Lorenzo de' Medici
- Alternate meaning: Lorenzo II de' Medici
Known as Lorenzo the Magnificent (il Magnifico) by his contemporary Florentines, he was a glittery individual who loved to enter tournaments, compose poetry and songs, play games, hunt, and indulge the Florentine love of practical jokes. Lorenzo had a very active life and was an avid patron of the arts; he was also fascinated by technology. However, he was also a very religious man, one who deeply loved his country.
He assumed a leading role in the state upon the death of his father Piero 'the Gouty' de' Medici in 1469, when Lorenzo was just twenty. On April 26, 1478 members of a conspiracy including the Pazzi family and the Archbishop of Pisa, with the support of Pope Sixtus IV, attacked the Medici in church, killing his brother and co-ruler Giuliano. The Archbishop and several other co-conspirators were hanged from the windows of the Palazzo della Signoria, and from that day forward, Lorenzo was known as the Savior of Florence.
In the aftermath of the Pazzi Conspiracy, Florence suffered from the wrath of Pope Sixtus IV, who put the city under interdict, and excommunicated Lorenzo. When that had little effect, the Pope formed a military alliance with the King of Naples to attack Florence. With little help being provided by traditional Medici allies in Milan and Bologna, only deft diplomacy by Lorenzo, who personally travelled to Naples, saved the day.
Thereafter, Lorenzo, like his grandfather Cosimo de' Medici, pursued a policy of maintaining a balance of power between the Northern Italian states, and keeping other states out of Italy. He also tried to create a more unified Italy, with little success.
One area in which he was not successful was business; during his tenure several branches of the family bank collapsed because of bad loans, and in later years he got into financial difficulties himself, and resorted to mis-appropriating trust and state funds for his own needs.
Lorenzo's support for artists such as Leonardo da Vinci, Donatello, Sandro Botticelli, Domenico Ghirlandaio, Andrea del Verrocchio and Michelangelo Buonarroti was instrumental in the development of Florence as the epicenter of 15th century Renaissance Europe. Although his financial straits made it impossible for him to commission many works himself, he saw to it that they received commissions from other patrons. He was an artist of some note himself, writing much very fine poetry in his native Tuscan.

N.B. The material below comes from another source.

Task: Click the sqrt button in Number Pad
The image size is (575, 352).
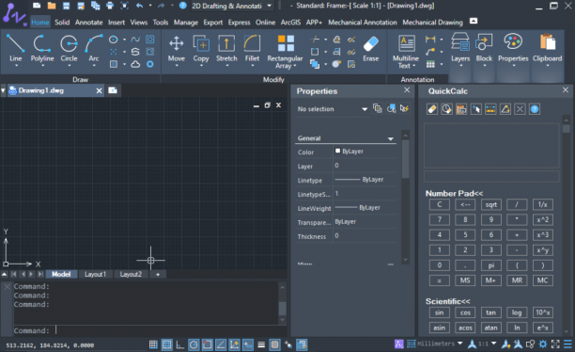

He also started the collection of books which became the Medici Library, and his agents retrieved from the East large numbers of previously unknown classical works, and he employed a large workshop to copy his books and diffuse their content across Europe. He supported the development of humanism through his circle of scholarly friends who studied Greek philosophers, and attempted to merge the ideas of Plato with Christianity.
Toward the end of Lorenzo's life, Florence came under the spell of Savonarola, who believed that Christians had strayed too far into Greco-Roman culture. Oddly enough, Lorenzo played a role in bringing Savonarola to Florence, even though Savonarola disliked popular art and music - two things that Lorenzo admired.
Two of his sons later became powerful popes. His second son, Giovanni, became Pope Leo X, and his adopted son Giulio (who was the illegitimate son of his slain brother Giuliano) became Pope Clement VII.
Unfortunately, his first son and his political heir, Piero 'the Unfortunate' squandered his father's patrimony and brought down his father's dynasty in Florence. Another Medici, his brother Giovanni, restored it, but it was only made wholly secure again on the accession of a distant relative from a branch line of the family, Cosimo I de' Medici.
Lorenzo de' Medici died in 1492. He and his brother Giuliano are buried together in tomb in the Medici chapel in the Church of San Lorenzo which is ornamented with the Madonna and Child of Michelangelo.